I didn’t like being a girl. It was harder to duck behind a tree when nature called when we were out playing in the woods. I sometimes had to do cruel things to the boys to prove I was tough as them. One of my friends wouldn’t let me play with his army men because I was a girl, and girls don’t play soldiers (I quickly disabused him of that notion, much to his astonishment).

But a lot of the time, I didn’t notice I was a girl. I was wearing pants and jumping my bike and getting in the mud and building stuff and commanding the pack, just like one of the boys.Hell, I was even more hardcore than some of them. When I crashed my bike on a road chip-sealed with cinders and road-rashed myself from toe to waist, I told ’em I’d be right back, and hobbled home for some quick patching up. Alas, my mom decided someone with that many bleeding wounds needed to stay inside, but my friends respected the fact I hadn’t shed a tear. One of our buddies would head sobbing for home the instant he stubbed a toe. None of us wanted to be like that.

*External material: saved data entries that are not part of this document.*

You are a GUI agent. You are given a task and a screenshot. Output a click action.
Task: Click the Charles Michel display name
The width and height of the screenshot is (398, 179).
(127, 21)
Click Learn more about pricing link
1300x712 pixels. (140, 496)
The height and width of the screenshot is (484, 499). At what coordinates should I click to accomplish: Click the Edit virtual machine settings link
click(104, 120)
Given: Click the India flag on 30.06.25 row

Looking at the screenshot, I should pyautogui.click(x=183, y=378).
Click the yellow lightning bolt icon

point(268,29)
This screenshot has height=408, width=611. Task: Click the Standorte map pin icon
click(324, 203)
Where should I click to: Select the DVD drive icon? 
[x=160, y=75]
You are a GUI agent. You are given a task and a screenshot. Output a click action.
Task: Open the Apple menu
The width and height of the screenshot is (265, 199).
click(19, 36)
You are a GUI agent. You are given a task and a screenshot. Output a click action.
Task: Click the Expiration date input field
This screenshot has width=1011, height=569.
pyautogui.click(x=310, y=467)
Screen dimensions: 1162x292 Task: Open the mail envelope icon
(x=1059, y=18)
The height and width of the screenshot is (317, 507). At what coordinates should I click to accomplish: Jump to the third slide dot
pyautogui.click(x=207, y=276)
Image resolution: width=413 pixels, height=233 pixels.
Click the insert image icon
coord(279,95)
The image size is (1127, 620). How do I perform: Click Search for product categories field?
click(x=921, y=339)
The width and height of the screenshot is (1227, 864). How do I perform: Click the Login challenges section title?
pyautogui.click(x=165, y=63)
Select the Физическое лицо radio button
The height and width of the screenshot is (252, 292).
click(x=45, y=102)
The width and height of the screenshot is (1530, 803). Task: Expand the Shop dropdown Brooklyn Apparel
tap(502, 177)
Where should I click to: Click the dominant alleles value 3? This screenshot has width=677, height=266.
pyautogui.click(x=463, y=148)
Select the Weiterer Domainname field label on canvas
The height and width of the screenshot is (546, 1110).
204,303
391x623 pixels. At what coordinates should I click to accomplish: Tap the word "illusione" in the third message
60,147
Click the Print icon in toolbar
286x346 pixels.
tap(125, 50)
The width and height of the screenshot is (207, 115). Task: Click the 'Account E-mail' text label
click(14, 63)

So yeah, I was usually one of the guys, which was fortunate, because there were a grand total of five girls in the entire neighborhood, none of them my age. No one had any problem with a tomboy, of course. And, outside of a few incidents like the Army Men War, no one bothered to tell me I couldn’t do something because female. Even when I went home and played with dolls, even when I prettied up my playhouse, no one thought it was odd for a girl to be a girl in boy’s clothes, mostly doing boy’s things.

The guys didn’t do girl stuff as much, but there were times when they’d come over to play dress-up, or do a nice afternoon tea with us, and my yellow Easybake Oven was one of the boys’ favorite things ever. I remember once when my one close girl friend and I were getting our nails painted by her mom, her brother wanted in on it, too. So his mom gave him a few red nails, until he got bored with manicures and wandered off.

But that was a line rarely crossed, that dividing line between girls and boys. We girls could wear anything, any time, but the boys never put on a dress outside of playing dress-up in the house. And as we all got older, they stopped doing even that. They had to hate girls, and run from our cooties, and be all tough and in to boy things like trucks. Girls were sort-of encouraged to be pretty and feminine, but we could run around in ripped jeans and ratty sneakers one day, and a dress the next. We could cross the boy-girl divide at will.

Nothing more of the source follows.